A comprehensive means for monitoring and protecting unstructured data ensures that access and use of sensitive and important personal data residing on file servers is automatically ratcheted down to need-to-know, and that use of sensitive data is continuously monitored so that organizations have an accurate audit of data use and user access behavior at all times.

In times past, managing file share data has been at worst, impossible, and at best, challenging, because file systems are decades-old technologies that were never intended to police and control access. Native means to control and monitor data use are highly manual and error prone.

Automating the process of managing and revoking data permissions is essential to reducing the risk associated with improper data use. Given the pace at which unstructured data is created, a system of data governance is imperative for organizations to comply with data handling initiatives and to successfully protect their valuable assets.

New innovations are emerging to help organizations gain control of their burgeoning stores of documents, spreadsheets and multimedia files. These software-based systems are helping actualize the tenets of data governance by offering a central means to control and protect unstructured data.

They work by gathering data, accessing event information from directories and file servers and analyzing it to determine rightful access based on business need.

So how do enterprises and organizations establish whether a vendor’s offering is a comprehensive system for data governance and right for them? If a solution is to furnish the means to protect and fully control file share data, all of the following questions must be answered yes.

Does the data governance technology:

  • Protect data by recommending removal of overly permissive access controls?
  • Restrict unstructured data access to those with a business need for that data?

★ ★ ★ ★ ★ ★ ★

**CHALLENGES:**
(1) According to the passage on data governance for unstructured data, why has managing file share data been difficult?
(2) Extend the passage on data governance for unstructured data, picking up after its final bullet point.

**DATA RECORDS:**
★ ★ ★ ★ ★ ★ ★

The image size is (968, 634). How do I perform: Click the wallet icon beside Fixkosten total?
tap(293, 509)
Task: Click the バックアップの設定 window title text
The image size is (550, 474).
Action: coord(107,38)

★ ★ ★ ★ ★ ★ ★

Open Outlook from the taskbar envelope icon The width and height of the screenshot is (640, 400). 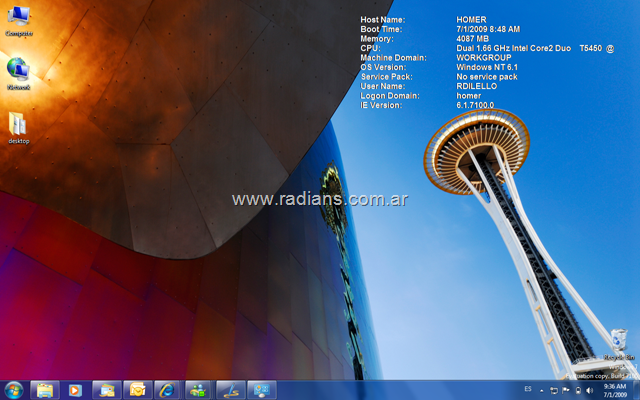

★ ★ ★ ★ ★ ★ ★

**RESPONSES TO THE EXERCISE:**
(1) File systems are decades-old technologies that were never intended to police and control access.

(2)
  • Track and monitor every user’s every file touch?
  • Re-compute access controls to account for changes in roles and file server contents?
  • Identify data business owners?
  • Identify the most active data sets?
  • Identify unused accounts and stale data sets?
  • Provide a full report of data entitlements?
  • Scale to support additional file servers and users without network changes?

But what if the approach you are considering only addresses some of the questions above?

The magnitude of the unstructured data protection problem grows exponentially every few months. Anything less than a comprehensive approach to monitor and control data use will not scale and may worsen the complexities of an already very costly and ineffectual effort.

Simply put, unstructured data decision-making, whether it is how to protect, preserve or audit information, cannot be accomplished without a complete framework for monitoring, controlling and restricting data use and access.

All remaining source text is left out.